William Shatner’s Raisin Bran Cameo Is a Super Bowl Setup


William Shatner just wanted to eat his breakfast in peace.

When photos appeared on sites like TMZ and MailOnline earlier this week, snapping the 94-year-old actor eating a bowl of cereal in his car in LA traffic, the grainy, paparazzi-style shots suggested a man caught mid-meal rather than mid-brand deal.

However, in the days since, another set of images has emerged, showing Shatner getting out of a car, with a box of Raisin Bran tucked under his arm, as if he had just popped out to restock his cupboard.

The coincidence started to strain credulity, begging questions about why Shatner was suddenly being papped like a Marvel star. And why with so much cereal?

As it turns out, the photos are part of a deliberately staged lead-up campaign for Raisin Bran’s first Super Bowl ad, a spokesperson for the creative agency behind the campaign, VaynerMedia, confirmed to ADWEEK.

The cereal brand, long associated with fiber and digestive health, is making its Super Bowl debut this year with a spot set to air just ahead of halftime on streaming platforms, with additional regional placements during the broadcast.

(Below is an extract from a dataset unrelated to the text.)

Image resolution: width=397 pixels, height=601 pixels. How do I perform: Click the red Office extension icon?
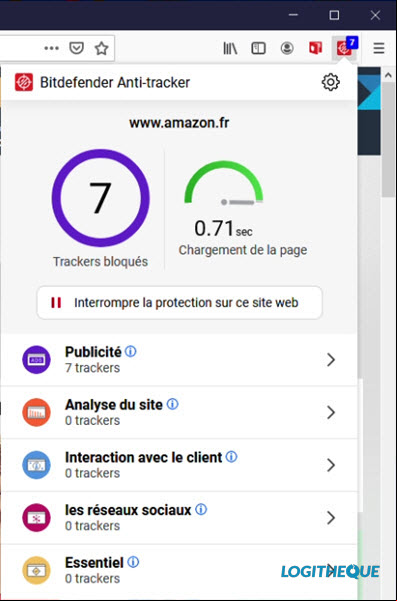[315, 48]
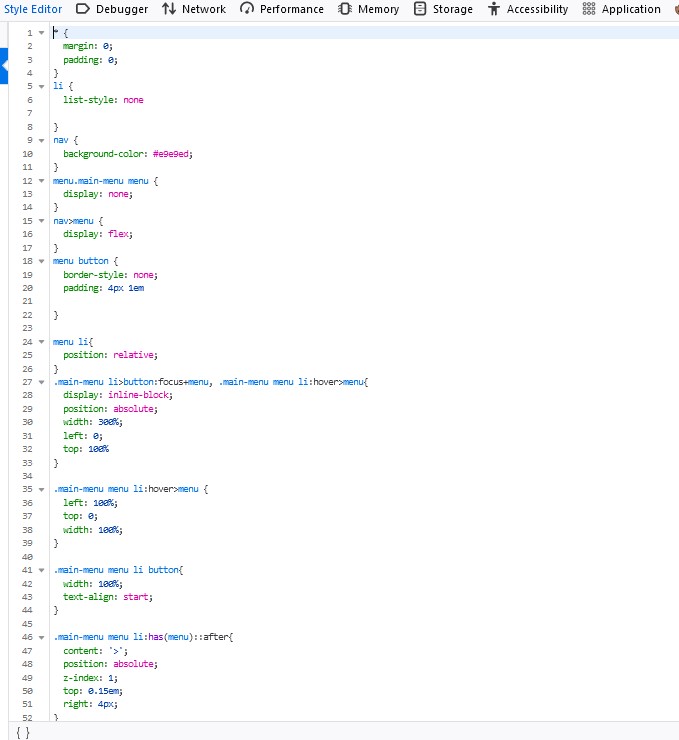Click the #e9e9ed background color value
Screen dimensions: 679x740
point(171,154)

The commercial will mark the first appearance of the parent company, WK Kellogg Co in roughly 15 years.

Kellogg’s has positioned the campaign as a humorous nudge toward better gut health at a moment when consumers are paying closer attention to nutrition, part of a broader trend set to transform the game into the so-called Wellness Bowl.

The art of the pap-walk ad

In recent years, brands’ Super Bowl efforts have themselves transformed from a one-time 30-second spot into a sprawling, multi-week marketing event.

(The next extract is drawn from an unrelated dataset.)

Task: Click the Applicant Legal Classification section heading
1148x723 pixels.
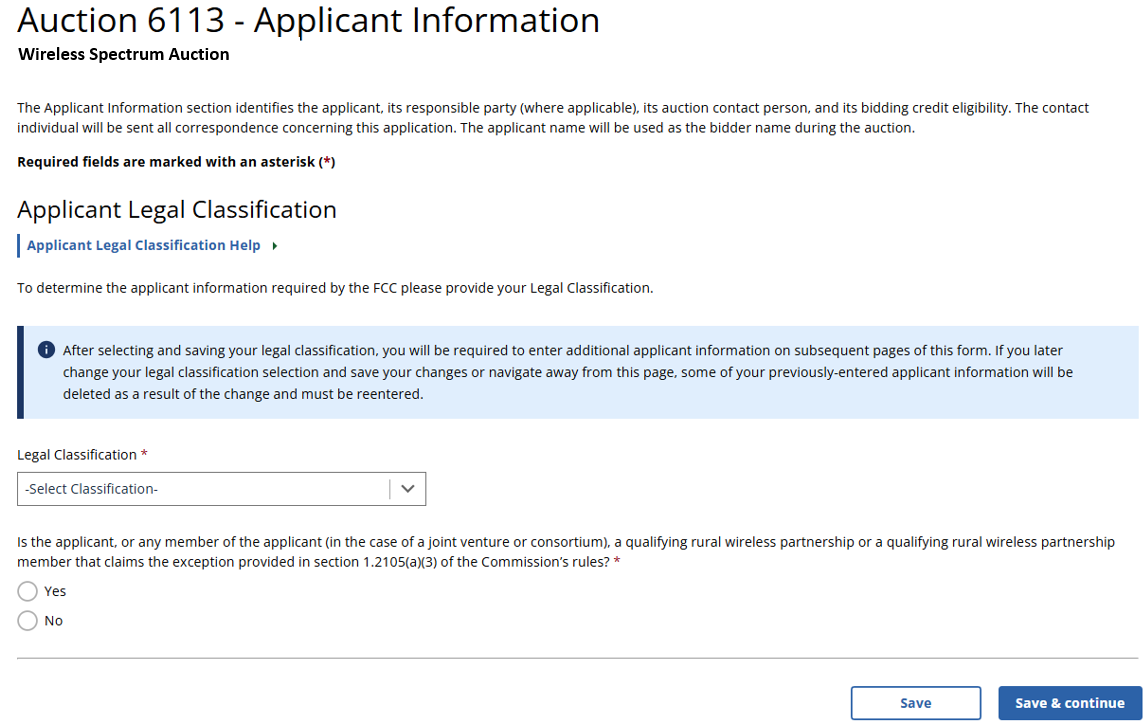Action: [177, 209]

The Shatner sightings were designed to spark curiosity before the reveal, designed to let gossip sites and social feeds accomplish the early amplification.

Shatner, enjoying a bite of cereal while driving, as one does.TMZ

The faux-candid rollout places Raisin Bran squarely within a growing trend of brands using staged paparazzi moments to promote their products. It’s an approach that blurs the line between entertainment, tabloid culture, and advertising.

In the last 24 months, brands including CeraVe and Velveeta have used such tactics, dispatching celebrities into public spaces with products conspicuously in hand.

CeraVe’s Super Bowl campaign famously fueled weeks of speculation by sending Michael Cera around New York carrying bags of moisturizer, while Velveeta enlisted Julia Fox to debut a branded hair look courtside at a Knicks game. In each case, the photos weren’t leaked so much as choreographed.

For Raisin Bran, tapping Shatner adds a winking layer to the formula. The actor’s outsized persona transforms the idea of him being caught with cereal into a gag, ensuring the reveal lands as a punchline rather than a bait-and-switch.

If the goal was to make a fiber-forward cereal part of the Super Bowl conversation before kickoff, mission accomplished.